Convert every line of the records below into a JSON list of strings, with one string per line and any blank lines omitted.

#### Extracted data ####

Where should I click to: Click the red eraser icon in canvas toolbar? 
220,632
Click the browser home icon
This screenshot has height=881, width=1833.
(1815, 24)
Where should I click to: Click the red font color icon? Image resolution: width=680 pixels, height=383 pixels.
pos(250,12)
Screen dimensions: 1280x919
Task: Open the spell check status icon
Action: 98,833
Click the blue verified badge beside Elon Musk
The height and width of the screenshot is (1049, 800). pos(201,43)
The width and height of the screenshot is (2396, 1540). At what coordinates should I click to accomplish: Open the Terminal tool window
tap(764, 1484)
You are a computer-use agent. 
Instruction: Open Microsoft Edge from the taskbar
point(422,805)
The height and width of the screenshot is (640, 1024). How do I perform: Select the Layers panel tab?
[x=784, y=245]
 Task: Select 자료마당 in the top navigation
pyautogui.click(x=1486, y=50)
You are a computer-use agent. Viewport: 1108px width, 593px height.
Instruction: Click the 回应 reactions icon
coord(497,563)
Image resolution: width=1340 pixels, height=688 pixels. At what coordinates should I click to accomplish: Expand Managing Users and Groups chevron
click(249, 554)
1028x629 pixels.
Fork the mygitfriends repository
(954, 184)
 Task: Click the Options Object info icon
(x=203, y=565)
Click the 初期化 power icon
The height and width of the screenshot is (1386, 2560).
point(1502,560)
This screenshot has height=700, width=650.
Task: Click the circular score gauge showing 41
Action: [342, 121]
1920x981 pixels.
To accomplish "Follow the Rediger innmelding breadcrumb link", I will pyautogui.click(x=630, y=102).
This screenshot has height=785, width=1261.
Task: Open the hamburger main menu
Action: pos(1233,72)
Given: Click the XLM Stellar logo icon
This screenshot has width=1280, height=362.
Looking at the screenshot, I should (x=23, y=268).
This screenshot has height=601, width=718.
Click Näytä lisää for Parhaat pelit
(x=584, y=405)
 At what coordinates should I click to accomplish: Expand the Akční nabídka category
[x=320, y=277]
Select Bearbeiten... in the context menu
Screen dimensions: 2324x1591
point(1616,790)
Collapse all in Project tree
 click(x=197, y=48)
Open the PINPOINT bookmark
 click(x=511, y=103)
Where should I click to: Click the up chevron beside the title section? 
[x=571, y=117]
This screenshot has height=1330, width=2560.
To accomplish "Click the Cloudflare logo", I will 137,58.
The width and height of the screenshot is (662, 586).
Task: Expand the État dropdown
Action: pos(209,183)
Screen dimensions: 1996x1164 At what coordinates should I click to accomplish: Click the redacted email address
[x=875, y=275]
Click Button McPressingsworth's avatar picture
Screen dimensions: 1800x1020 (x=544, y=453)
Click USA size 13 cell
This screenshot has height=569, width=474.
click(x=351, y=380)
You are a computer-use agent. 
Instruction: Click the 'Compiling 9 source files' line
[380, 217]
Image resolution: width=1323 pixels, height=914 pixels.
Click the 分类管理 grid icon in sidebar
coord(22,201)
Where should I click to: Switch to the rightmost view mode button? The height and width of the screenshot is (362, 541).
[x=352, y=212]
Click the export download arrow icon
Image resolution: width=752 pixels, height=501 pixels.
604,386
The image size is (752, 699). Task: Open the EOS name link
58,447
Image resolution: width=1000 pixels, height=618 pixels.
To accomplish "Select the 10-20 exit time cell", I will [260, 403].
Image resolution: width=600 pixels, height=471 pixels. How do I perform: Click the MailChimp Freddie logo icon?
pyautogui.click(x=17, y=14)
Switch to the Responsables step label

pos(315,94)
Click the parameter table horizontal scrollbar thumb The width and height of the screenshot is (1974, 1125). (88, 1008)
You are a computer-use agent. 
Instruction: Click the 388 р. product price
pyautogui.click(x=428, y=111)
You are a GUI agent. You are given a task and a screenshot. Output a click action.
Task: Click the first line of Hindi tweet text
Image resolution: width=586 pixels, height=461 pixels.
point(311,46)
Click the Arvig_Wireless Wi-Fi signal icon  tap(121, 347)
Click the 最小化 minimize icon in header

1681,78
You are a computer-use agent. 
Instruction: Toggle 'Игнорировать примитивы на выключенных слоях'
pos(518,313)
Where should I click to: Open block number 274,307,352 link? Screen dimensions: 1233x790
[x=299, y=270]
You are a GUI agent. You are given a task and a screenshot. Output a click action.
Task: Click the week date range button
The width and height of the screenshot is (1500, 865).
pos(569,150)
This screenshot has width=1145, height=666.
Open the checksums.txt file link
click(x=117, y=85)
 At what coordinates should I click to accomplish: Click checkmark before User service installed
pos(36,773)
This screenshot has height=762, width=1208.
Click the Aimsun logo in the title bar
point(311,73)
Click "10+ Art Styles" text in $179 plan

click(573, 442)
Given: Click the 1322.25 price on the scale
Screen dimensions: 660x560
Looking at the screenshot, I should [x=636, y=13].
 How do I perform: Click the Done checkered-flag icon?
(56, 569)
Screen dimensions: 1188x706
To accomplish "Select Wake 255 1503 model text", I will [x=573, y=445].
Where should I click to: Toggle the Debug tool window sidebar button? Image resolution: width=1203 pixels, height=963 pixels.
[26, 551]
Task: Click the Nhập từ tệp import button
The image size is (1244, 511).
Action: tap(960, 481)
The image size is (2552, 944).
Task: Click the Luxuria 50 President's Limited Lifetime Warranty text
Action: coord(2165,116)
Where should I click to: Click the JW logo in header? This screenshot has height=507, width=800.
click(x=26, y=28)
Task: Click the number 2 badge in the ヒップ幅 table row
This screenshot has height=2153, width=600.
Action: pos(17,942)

####

*Written answer*.
[
  "Where should I click to: Click the red eraser icon in canvas toolbar? ",
  "220,632",
  "Click the browser home icon",
  "This screenshot has height=881, width=1833.",
  "(1815, 24)",
  "Where should I click to: Click the red font color icon? Image resolution: width=680 pixels, height=383 pixels.",
  "pos(250,12)",
  "Screen dimensions: 1280x919",
  "Task: Open the spell check status icon",
  "Action: 98,833",
  "Click the blue verified badge beside Elon Musk",
  "The height and width of the screenshot is (1049, 800). pos(201,43)",
  "The width and height of the screenshot is (2396, 1540). At what coordinates should I click to accomplish: Open the Terminal tool window",
  "tap(764, 1484)",
  "You are a computer-use agent. ",
  "Instruction: Open Microsoft Edge from the taskbar",
  "point(422,805)",
  "The height and width of the screenshot is (640, 1024). How do I perform: Select the Layers panel tab?",
  "[x=784, y=245]",
  " Task: Select 자료마당 in the top navigation",
  "pyautogui.click(x=1486, y=50)",
  "You are a computer-use agent. Viewport: 1108px width, 593px height.",
  "Instruction: Click the 回应 reactions icon",
  "coord(497,563)",
  "Image resolution: width=1340 pixels, height=688 pixels. At what coordinates should I click to accomplish: Expand Managing Users and Groups chevron",
  "click(249, 554)",
  "1028x629 pixels.",
  "Fork the mygitfriends repository",
  "(954, 184)",
  " Task: Click the Options Object info icon",
  "(x=203, y=565)",
  "Click the 初期化 power icon",
  "The height and width of the screenshot is (1386, 2560).",
  "point(1502,560)",
  "This screenshot has height=700, width=650.",
  "Task: Click the circular score gauge showing 41",
  "Action: [342, 121]",
  "1920x981 pixels.",
  "To accomplish \"Follow the Rediger innmelding breadcrumb link\", I will pyautogui.click(x=630, y=102).",
  "This screenshot has height=785, width=1261.",
  "Task: Open the hamburger main menu",
  "Action: pos(1233,72)",
  "Given: Click the XLM Stellar logo icon",
  "This screenshot has width=1280, height=362.",
  "Looking at the screenshot, I should (x=23, y=268).",
  "This screenshot has height=601, width=718.",
  "Click Näytä lisää for Parhaat pelit",
  "(x=584, y=405)",
  " At what coordinates should I click to accomplish: Expand the Akční nabídka category",
  "[x=320, y=277]",
  "Select Bearbeiten... in the context menu",
  "Screen dimensions: 2324x1591",
  "point(1616,790)",
  "Collapse all in Project tree",
  " click(x=197, y=48)",
  "Open the PINPOINT bookmark",
  " click(x=511, y=103)",
  "Where should I click to: Click the up chevron beside the title section? ",
  "[x=571, y=117]",
  "This screenshot has height=1330, width=2560.",
  "To accomplish \"Click the Cloudflare logo\", I will 137,58.",
  "The width and height of the screenshot is (662, 586).",
  "Task: Expand the État dropdown",
  "Action: pos(209,183)",
  "Screen dimensions: 1996x1164 At what coordinates should I click to accomplish: Click the redacted email address",
  "[x=875, y=275]",
  "Click Button McPressingsworth's avatar picture",
  "Screen dimensions: 1800x1020 (x=544, y=453)",
  "Click USA size 13 cell",
  "This screenshot has height=569, width=474.",
  "click(x=351, y=380)",
  "You are a computer-use agent. ",
  "Instruction: Click the 'Compiling 9 source files' line",
  "[380, 217]",
  "Image resolution: width=1323 pixels, height=914 pixels.",
  "Click the 分类管理 grid icon in sidebar",
  "coord(22,201)",
  "Where should I click to: Switch to the rightmost view mode button? The height and width of the screenshot is (362, 541).",
  "[x=352, y=212]",
  "Click the export download arrow icon",
  "Image resolution: width=752 pixels, height=501 pixels.",
  "604,386",
  "The image size is (752, 699). Task: Open the EOS name link",
  "58,447",
  "Image resolution: width=1000 pixels, height=618 pixels.",
  "To accomplish \"Select the 10-20 exit time cell\", I will [260, 403].",
  "Image resolution: width=600 pixels, height=471 pixels. How do I perform: Click the MailChimp Freddie logo icon?",
  "pyautogui.click(x=17, y=14)",
  "Switch to the Responsables step label",
  "pos(315,94)",
  "Click the parameter table horizontal scrollbar thumb The width and height of the screenshot is (1974, 1125). (88, 1008)",
  "You are a computer-use agent. ",
  "Instruction: Click the 388 р. product price",
  "pyautogui.click(x=428, y=111)",
  "You are a GUI agent. You are given a task and a screenshot. Output a click action.",
  "Task: Click the first line of Hindi tweet text",
  "Image resolution: width=586 pixels, height=461 pixels.",
  "point(311,46)",
  "Click the Arvig_Wireless Wi-Fi signal icon  tap(121, 347)",
  "Click the 最小化 minimize icon in header",
  "1681,78",
  "You are a computer-use agent. ",
  "Instruction: Toggle 'Игнорировать примитивы на выключенных слоях'",
  "pos(518,313)",
  "Where should I click to: Open block number 274,307,352 link? Screen dimensions: 1233x790",
  "[x=299, y=270]",
  "You are a GUI agent. You are given a task and a screenshot. Output a click action.",
  "Task: Click the week date range button",
  "The width and height of the screenshot is (1500, 865).",
  "pos(569,150)",
  "This screenshot has width=1145, height=666.",
  "Open the checksums.txt file link",
  "click(x=117, y=85)",
  " At what coordinates should I click to accomplish: Click checkmark before User service installed",
  "pos(36,773)",
  "This screenshot has height=762, width=1208.",
  "Click the Aimsun logo in the title bar",
  "point(311,73)",
  "Click \"10+ Art Styles\" text in $179 plan",
  "click(573, 442)",
  "Given: Click the 1322.25 price on the scale",
  "Screen dimensions: 660x560",
  "Looking at the screenshot, I should [x=636, y=13].",
  " How do I perform: Click the Done checkered-flag icon?",
  "(56, 569)",
  "Screen dimensions: 1188x706",
  "To accomplish \"Select Wake 255 1503 model text\", I will [x=573, y=445].",
  "Where should I click to: Toggle the Debug tool window sidebar button? Image resolution: width=1203 pixels, height=963 pixels.",
  "[26, 551]",
  "Task: Click the Nhập từ tệp import button",
  "The image size is (1244, 511).",
  "Action: tap(960, 481)",
  "The image size is (2552, 944).",
  "Task: Click the Luxuria 50 President's Limited Lifetime Warranty text",
  "Action: coord(2165,116)",
  "Where should I click to: Click the JW logo in header? This screenshot has height=507, width=800.",
  "click(x=26, y=28)",
  "Task: Click the number 2 badge in the ヒップ幅 table row",
  "This screenshot has height=2153, width=600.",
  "Action: pos(17,942)"
]